### [Assignment]
Begin at the line below that has "This screenshot has height=603, width=700." and stop after the line that has "Open options caret". Please restate only those lines, word for word.

### [Supplied records]
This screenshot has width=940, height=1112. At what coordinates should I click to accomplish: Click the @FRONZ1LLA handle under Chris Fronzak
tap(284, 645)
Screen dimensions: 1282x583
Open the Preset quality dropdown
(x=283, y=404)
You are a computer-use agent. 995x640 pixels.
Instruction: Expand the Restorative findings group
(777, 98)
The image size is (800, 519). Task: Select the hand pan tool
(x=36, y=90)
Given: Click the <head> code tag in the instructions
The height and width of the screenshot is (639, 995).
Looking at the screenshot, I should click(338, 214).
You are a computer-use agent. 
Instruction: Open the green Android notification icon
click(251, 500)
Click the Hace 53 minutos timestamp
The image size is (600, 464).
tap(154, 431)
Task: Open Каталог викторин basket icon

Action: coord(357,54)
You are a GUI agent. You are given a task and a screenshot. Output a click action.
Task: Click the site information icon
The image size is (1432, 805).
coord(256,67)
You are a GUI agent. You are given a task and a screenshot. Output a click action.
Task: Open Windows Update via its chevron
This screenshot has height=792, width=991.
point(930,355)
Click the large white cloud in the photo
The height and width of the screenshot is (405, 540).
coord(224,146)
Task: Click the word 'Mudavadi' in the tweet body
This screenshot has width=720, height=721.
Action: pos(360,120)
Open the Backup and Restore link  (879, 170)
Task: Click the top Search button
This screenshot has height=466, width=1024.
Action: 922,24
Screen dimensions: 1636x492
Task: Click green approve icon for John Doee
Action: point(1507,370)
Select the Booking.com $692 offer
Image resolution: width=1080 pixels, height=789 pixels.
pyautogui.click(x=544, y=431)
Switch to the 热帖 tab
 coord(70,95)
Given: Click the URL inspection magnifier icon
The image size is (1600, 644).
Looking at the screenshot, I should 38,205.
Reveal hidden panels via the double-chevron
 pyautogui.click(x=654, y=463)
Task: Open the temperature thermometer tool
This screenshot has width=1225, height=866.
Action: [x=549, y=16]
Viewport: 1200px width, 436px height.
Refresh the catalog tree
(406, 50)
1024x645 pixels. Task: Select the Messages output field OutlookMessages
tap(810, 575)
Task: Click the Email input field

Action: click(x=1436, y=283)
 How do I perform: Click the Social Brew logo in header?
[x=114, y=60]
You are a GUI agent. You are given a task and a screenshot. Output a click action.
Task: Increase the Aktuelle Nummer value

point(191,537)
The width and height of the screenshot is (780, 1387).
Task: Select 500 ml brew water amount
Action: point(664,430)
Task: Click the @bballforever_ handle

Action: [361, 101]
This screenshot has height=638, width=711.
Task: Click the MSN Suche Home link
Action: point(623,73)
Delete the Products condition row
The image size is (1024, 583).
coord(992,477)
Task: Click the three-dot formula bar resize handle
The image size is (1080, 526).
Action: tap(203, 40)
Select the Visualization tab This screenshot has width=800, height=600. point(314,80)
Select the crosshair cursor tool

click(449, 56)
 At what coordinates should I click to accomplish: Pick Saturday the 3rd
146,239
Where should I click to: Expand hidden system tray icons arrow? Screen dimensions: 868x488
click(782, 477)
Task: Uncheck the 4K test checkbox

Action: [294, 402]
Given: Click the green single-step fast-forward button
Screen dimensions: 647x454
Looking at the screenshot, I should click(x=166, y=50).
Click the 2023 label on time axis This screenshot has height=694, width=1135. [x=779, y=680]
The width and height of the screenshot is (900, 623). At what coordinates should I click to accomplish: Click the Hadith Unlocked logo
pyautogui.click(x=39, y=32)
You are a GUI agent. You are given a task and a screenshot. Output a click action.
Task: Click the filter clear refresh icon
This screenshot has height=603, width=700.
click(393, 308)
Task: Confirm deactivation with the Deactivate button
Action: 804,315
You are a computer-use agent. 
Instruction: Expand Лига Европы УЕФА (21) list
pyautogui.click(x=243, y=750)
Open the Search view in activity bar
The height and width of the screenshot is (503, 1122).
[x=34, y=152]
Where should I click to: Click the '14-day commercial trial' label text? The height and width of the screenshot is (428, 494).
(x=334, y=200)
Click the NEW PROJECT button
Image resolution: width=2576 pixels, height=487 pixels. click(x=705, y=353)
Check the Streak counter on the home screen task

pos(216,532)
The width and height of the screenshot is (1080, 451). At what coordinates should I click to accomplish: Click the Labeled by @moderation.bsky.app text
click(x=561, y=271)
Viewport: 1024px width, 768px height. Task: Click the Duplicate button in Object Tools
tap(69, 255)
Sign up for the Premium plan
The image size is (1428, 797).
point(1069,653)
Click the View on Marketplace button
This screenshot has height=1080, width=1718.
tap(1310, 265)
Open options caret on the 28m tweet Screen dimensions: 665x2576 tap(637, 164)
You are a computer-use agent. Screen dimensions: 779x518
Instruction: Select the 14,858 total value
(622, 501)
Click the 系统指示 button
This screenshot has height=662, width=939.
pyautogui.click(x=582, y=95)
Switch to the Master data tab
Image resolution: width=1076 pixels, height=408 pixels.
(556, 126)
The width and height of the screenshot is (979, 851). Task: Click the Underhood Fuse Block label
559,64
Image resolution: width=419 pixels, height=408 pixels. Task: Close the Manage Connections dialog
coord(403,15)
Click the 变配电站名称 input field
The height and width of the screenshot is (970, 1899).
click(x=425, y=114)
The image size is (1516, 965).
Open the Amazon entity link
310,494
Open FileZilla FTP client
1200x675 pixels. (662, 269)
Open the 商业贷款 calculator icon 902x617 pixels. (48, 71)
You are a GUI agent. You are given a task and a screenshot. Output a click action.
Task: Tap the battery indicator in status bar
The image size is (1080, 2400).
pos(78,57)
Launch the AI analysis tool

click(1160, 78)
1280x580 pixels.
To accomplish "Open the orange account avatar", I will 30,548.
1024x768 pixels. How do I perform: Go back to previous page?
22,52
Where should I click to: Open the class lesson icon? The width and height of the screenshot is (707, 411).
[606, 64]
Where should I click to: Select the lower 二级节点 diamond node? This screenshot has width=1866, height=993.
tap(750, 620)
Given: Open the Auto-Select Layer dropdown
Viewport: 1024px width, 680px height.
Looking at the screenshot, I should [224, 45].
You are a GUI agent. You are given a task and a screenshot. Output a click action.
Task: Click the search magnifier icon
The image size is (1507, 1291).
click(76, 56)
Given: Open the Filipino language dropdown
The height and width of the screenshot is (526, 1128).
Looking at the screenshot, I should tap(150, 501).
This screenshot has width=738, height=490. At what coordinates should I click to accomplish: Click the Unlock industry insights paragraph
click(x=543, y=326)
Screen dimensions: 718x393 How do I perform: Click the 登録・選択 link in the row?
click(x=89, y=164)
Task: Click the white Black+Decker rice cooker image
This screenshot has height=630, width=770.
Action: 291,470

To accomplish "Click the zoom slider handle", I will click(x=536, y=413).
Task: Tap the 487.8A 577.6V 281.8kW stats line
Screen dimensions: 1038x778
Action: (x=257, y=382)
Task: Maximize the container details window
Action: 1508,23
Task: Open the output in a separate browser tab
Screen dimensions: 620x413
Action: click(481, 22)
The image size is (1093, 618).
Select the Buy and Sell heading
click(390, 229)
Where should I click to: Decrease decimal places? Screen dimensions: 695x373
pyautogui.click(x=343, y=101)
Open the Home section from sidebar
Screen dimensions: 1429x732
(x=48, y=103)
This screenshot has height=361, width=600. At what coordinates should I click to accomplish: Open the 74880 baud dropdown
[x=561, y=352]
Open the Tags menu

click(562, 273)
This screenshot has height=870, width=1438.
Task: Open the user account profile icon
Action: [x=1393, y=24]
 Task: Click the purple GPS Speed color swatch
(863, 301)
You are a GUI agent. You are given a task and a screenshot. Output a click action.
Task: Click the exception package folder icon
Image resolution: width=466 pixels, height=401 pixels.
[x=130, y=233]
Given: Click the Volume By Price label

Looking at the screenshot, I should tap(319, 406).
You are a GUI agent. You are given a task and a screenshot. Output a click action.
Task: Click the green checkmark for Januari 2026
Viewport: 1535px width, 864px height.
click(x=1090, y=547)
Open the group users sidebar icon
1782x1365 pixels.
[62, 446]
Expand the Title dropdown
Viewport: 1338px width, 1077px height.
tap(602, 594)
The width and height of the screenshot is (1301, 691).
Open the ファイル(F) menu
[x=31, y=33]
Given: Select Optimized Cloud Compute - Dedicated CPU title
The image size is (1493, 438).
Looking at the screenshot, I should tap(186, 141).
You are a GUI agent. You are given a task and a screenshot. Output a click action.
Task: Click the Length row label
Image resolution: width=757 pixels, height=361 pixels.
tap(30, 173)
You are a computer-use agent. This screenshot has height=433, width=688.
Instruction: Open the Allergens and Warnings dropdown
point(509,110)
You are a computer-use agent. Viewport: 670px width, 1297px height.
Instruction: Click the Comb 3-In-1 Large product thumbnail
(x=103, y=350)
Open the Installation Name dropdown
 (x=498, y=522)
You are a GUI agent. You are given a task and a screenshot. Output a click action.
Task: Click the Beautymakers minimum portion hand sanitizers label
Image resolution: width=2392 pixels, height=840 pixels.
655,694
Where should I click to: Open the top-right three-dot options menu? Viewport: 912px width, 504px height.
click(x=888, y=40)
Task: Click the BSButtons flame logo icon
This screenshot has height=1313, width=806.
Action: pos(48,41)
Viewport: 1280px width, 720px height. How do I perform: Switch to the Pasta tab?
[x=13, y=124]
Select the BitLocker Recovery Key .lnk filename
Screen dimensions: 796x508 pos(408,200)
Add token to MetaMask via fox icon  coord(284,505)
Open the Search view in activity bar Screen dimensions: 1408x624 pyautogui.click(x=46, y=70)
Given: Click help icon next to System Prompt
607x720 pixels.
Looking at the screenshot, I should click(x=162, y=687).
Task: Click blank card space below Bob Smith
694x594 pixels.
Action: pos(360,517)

### [Exercise response]
This screenshot has height=603, width=700.
click(393, 308)
Task: Confirm deactivation with the Deactivate button
Action: 804,315
You are a computer-use agent. 
Instruction: Expand Лига Европы УЕФА (21) list
pyautogui.click(x=243, y=750)
Open the Search view in activity bar
The height and width of the screenshot is (503, 1122).
[x=34, y=152]
Where should I click to: Click the '14-day commercial trial' label text? The height and width of the screenshot is (428, 494).
(x=334, y=200)
Click the NEW PROJECT button
Image resolution: width=2576 pixels, height=487 pixels. click(x=705, y=353)
Check the Streak counter on the home screen task

pos(216,532)
The width and height of the screenshot is (1080, 451). At what coordinates should I click to accomplish: Click the Labeled by @moderation.bsky.app text
click(x=561, y=271)
Viewport: 1024px width, 768px height. Task: Click the Duplicate button in Object Tools
tap(69, 255)
Sign up for the Premium plan
The image size is (1428, 797).
point(1069,653)
Click the View on Marketplace button
This screenshot has height=1080, width=1718.
tap(1310, 265)
Open options caret on the 28m tweet Screen dimensions: 665x2576 tap(637, 164)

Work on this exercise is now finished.